THINGS TO DO
a – Can you transcribe the Snf3 passage between "The putative topology" and "in the cytoplasm.", inclusive?
b – Would you pick up the Snf3 passage after its last sentence and keep writing?

Snf3 is able to bind even low amounts of glucose due to its high affinity. The induction of Snf3 by glucose leads to the activation of YckI, a yeast casein kinase. This is followed by the recruitment of Mth1 and Std1 to the C-terminus of Snf3 which facilitates the phosphorylation of the two proteins by YckI. Phosphorylated Mth1 and Std1 are subsequently tagged for proteasome dependent degradation by SCF^{Grrl}, an E3 ubiquitin ligase. Therefore, the inhibitory complex misses two of its key components and cannot be assembled. Thus, repression of the HXT genes is abolished, leading to the expression of the glucose transporters and subsequently glucose import.

==Structure==

The putative topology of yeast Snf3. The C-terminal extension is not shown in its complete size. In reality it comprises 303 of the 845 residues.

Snf3 is a plasma membrane protein in yeasts that consists of 12 (2x6) transmembrane domains, like the homologous glucose transporters. Its structure is distinct from the homologous transporters in particular by a long C-terminal tail which is predicted to reside in the cytoplasm.

RECORDED INFORMATION
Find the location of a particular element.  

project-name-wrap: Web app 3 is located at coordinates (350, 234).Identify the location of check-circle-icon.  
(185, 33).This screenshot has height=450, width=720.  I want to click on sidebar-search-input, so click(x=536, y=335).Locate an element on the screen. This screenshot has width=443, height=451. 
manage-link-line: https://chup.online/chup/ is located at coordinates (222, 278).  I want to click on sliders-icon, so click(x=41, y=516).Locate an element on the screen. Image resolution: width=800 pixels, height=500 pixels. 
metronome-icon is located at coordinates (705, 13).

ANSWERS TO THE PROBLEMS
a –
The putative topology of yeast Snf3. The C-terminal extension is not shown in its complete size. In reality it comprises 303 of the 845 residues.

Snf3 is a plasma membrane protein in yeasts that consists of 12 (2x6) transmembrane domains, like the homologous glucose transporters. Its structure is distinct from the homologous transporters in particular by a long C-terminal tail which is predicted to reside in the cytoplasm.

b –
The long C-terminal tail plays an important role in glucose signaling and is probably the signaling domain itself. A soluble version of the C-terminal tail alone is sufficient to induce glucose transport.

All glucose transporters including Snf3 contain an arginine residue situated in a cytoplasmic loop preceding the fifth transmembrane domain. If this position is mutated, Snf3 adopts a state of constant glucose induction irrespective of whether there are nutrients present or not; this suggests an involvement in the glucose sensing process.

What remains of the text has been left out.